Uczniowie chodzą w mundurach. Dostają je bezpłatnie. Musza mieć przy sobie książeczkę wojskową, bo noszą regularne mundury z orzełkiem i czarną plakietką „Szkoła mundurowa Chełmno”, obowiązkową od niedawna. Zdobywają stopnie wojskowe zaczynając od kadeta. To motywacja do nauki i pracy.
- Podczas ślubowania pierwszaków najlepszy uczeń z Bydgoszczy mianowany został majorem. Młodzi podziwiali, mają do czego dążyć. Takich szkół niepublicznych jak nasza, których organem prowadzącym jest Bydgoski Zakład Doskonalenia Zawodowego Towarzystwo Oświatowe jest siedem w naszym województwie i jedna w Ciechanowie. Ich uczniowie spotykają się, integrują, dzielą informacjami, jak program realizowany jest w ich szkołach. I odnoszą bardzo dobre wyniki.
Nauka jest darmowa. Geografia i matematyka są rozszerzone, więc trzeba się uczyć.

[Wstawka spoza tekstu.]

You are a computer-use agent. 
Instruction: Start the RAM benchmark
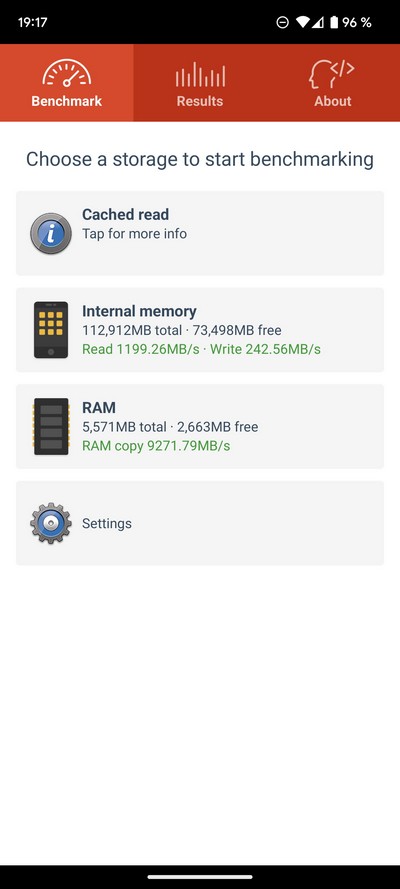pyautogui.click(x=200, y=426)
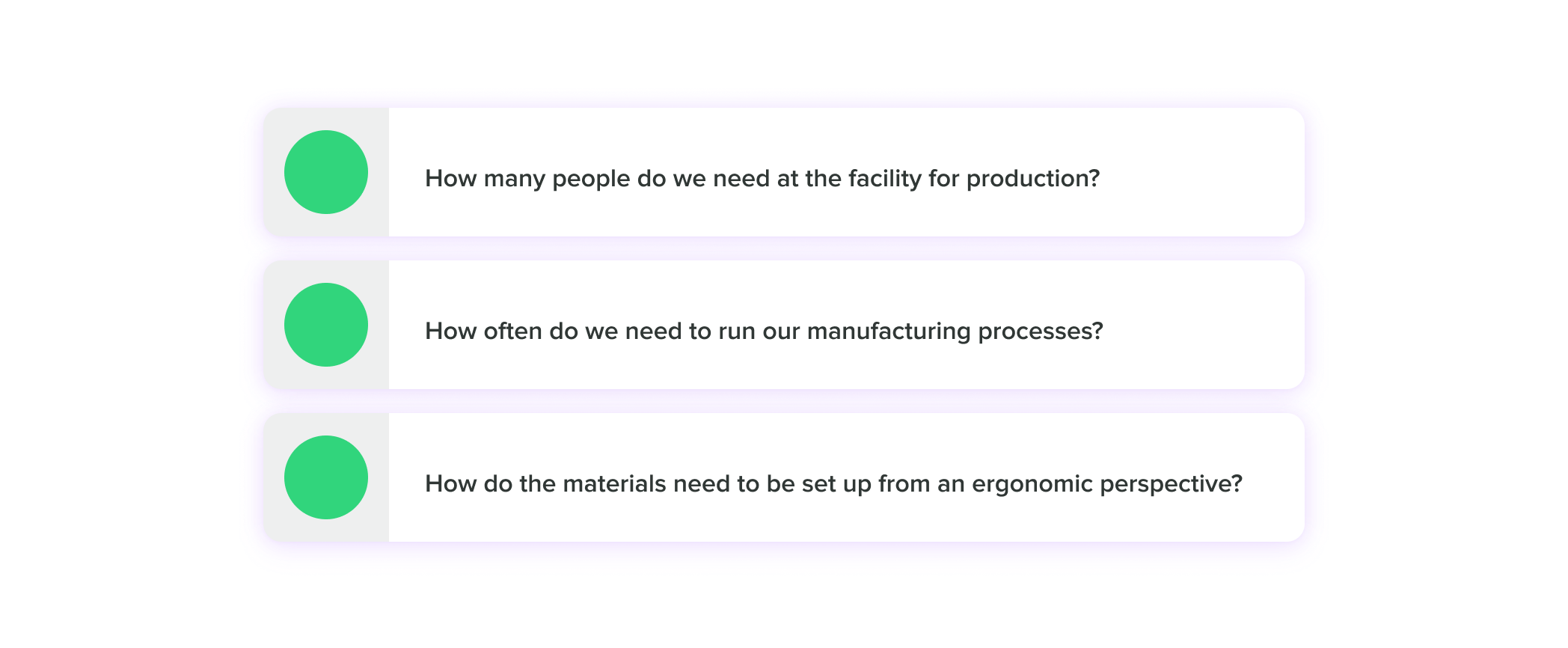The height and width of the screenshot is (648, 1568).
Task: Toggle the middle card's green status dot
Action: pos(326,325)
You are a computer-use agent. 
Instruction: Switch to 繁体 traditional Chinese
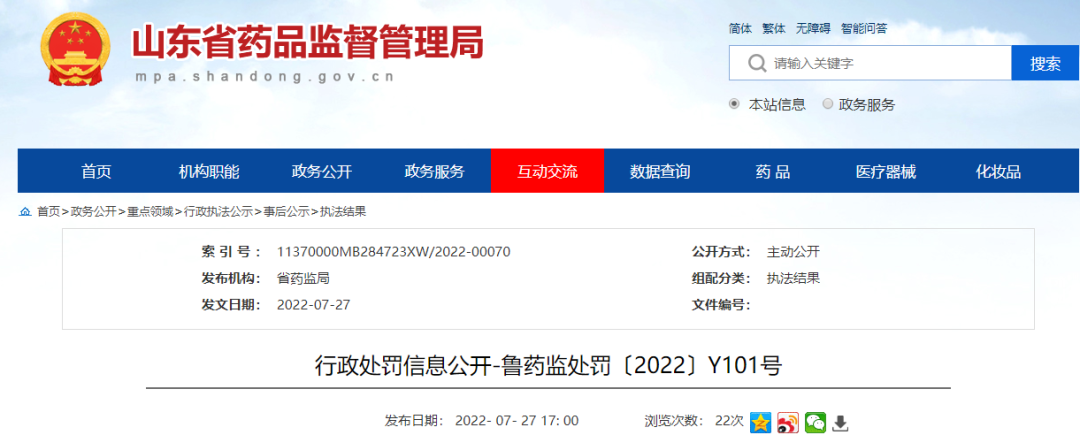[774, 28]
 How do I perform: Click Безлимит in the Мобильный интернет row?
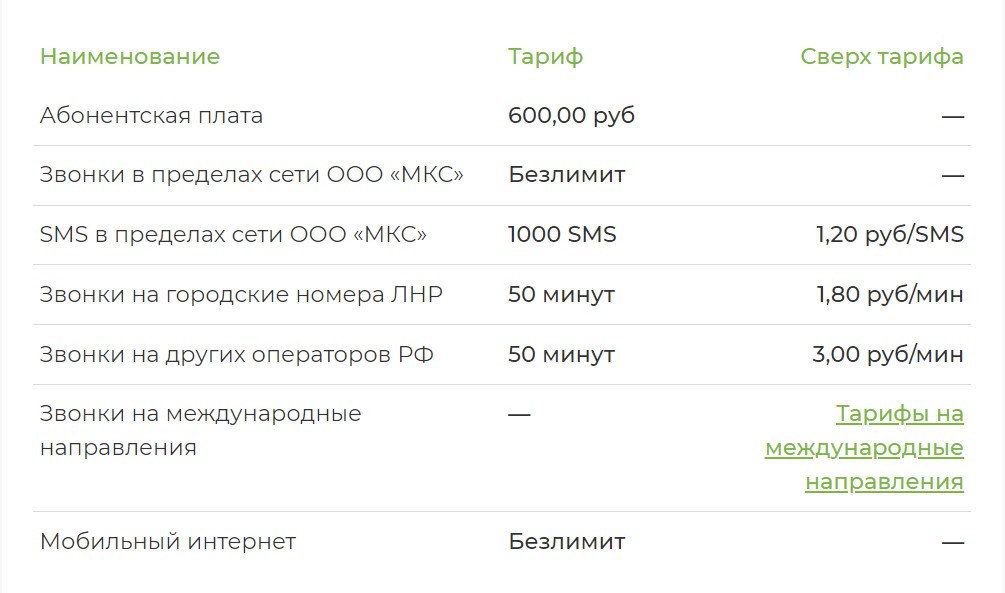[x=566, y=542]
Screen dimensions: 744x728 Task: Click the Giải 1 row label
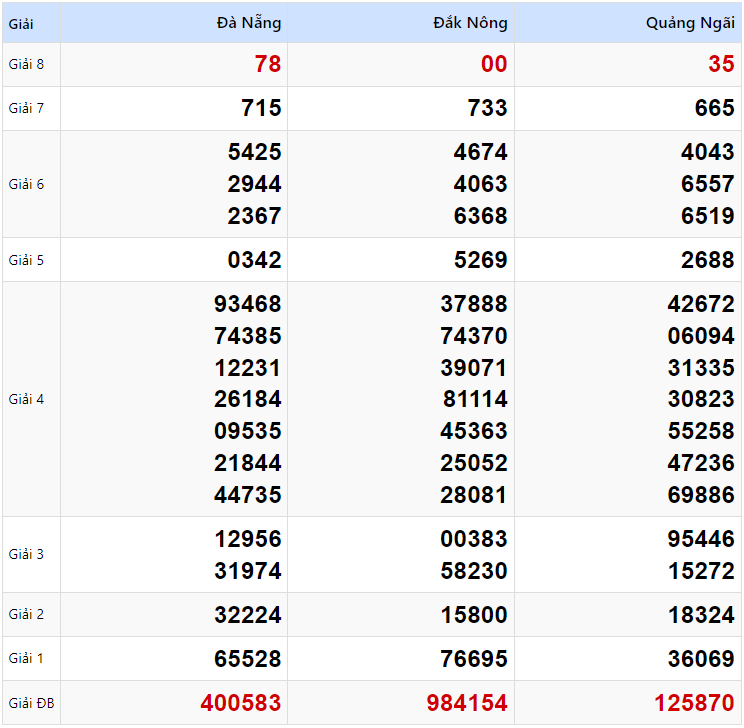(27, 659)
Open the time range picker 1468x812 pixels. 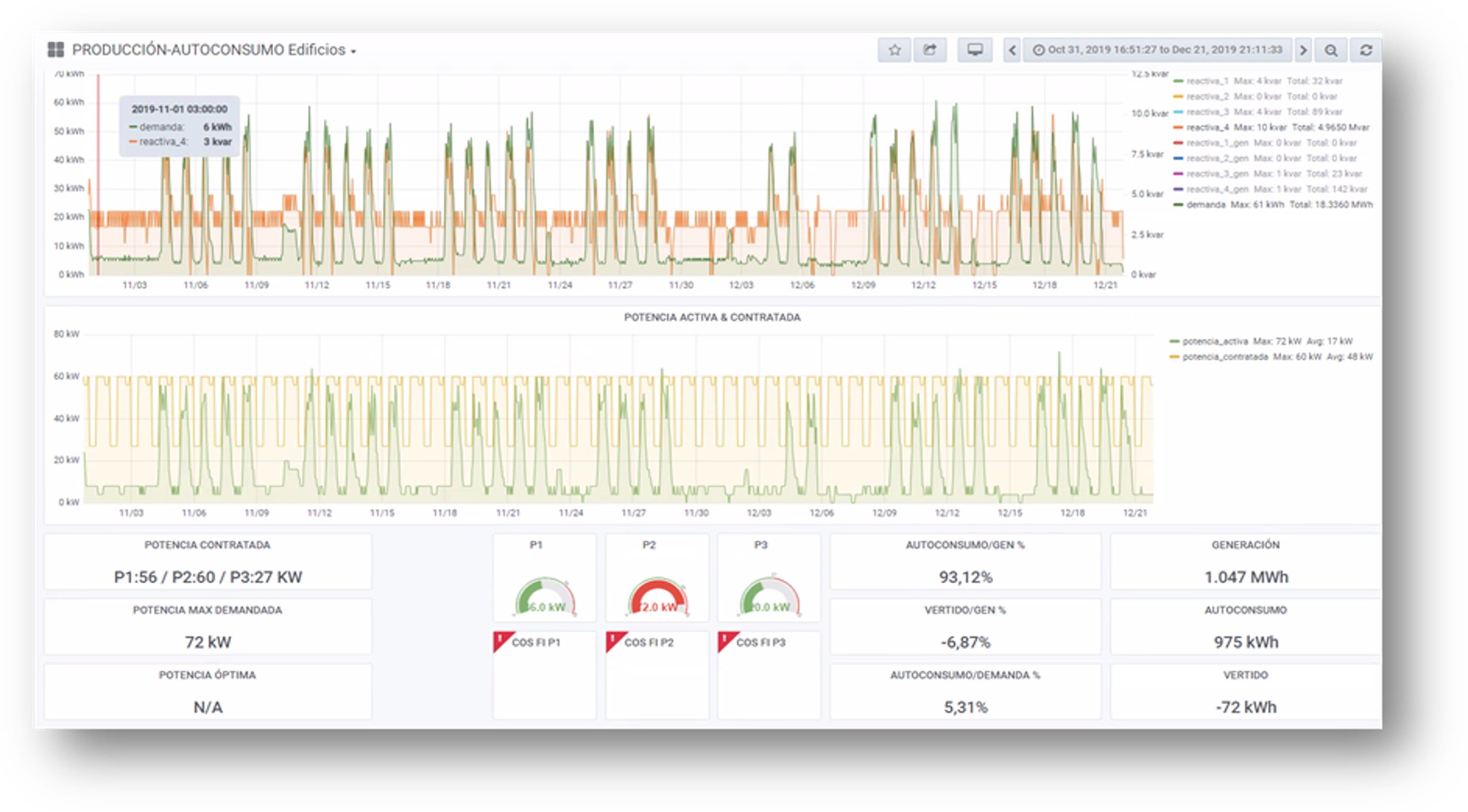click(x=1158, y=50)
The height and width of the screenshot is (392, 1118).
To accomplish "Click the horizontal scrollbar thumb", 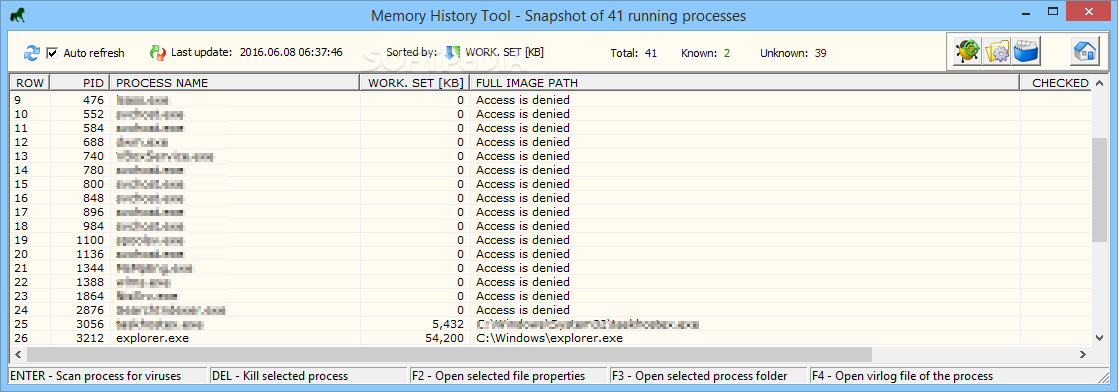I will (x=449, y=354).
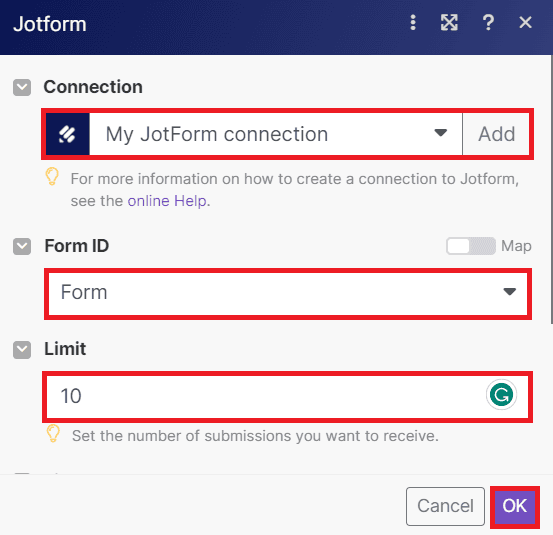Open My JotForm connection dropdown
The height and width of the screenshot is (535, 553).
276,134
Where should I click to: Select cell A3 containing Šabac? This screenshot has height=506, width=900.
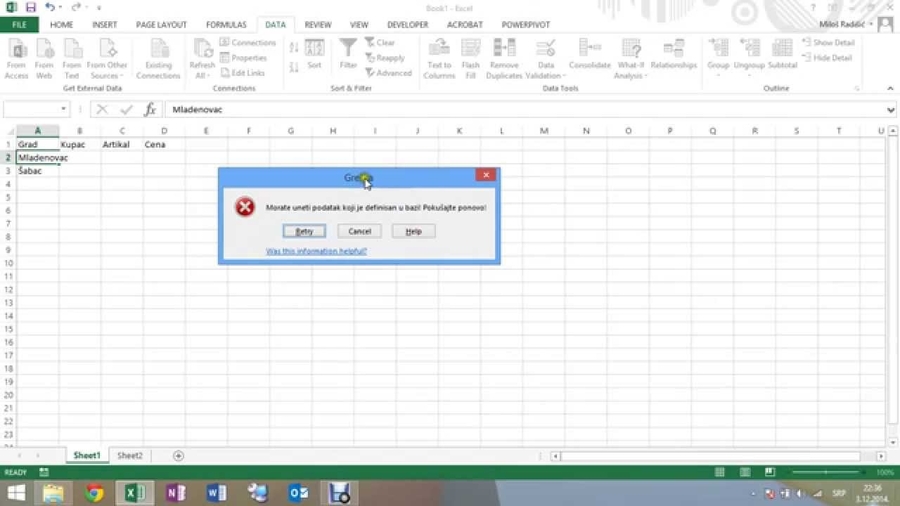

- Uczniowie kl. II i III mogli korzystać z płatnych staży europejskich i pracować w wakacje - podkreśla Mirosława Murawska. - Dostawali 1500 złotych miesięcznie. Była to praca w kierunku logistyka w różnych zakładach pracy w ramach projektu „Za mundurem staże sznurem”. Mogą też wybrać i ukończyć jeden bezpłatny kurs zawodowy. Uczniowie tej szkoły wiedzą czego chcą, są świadomi.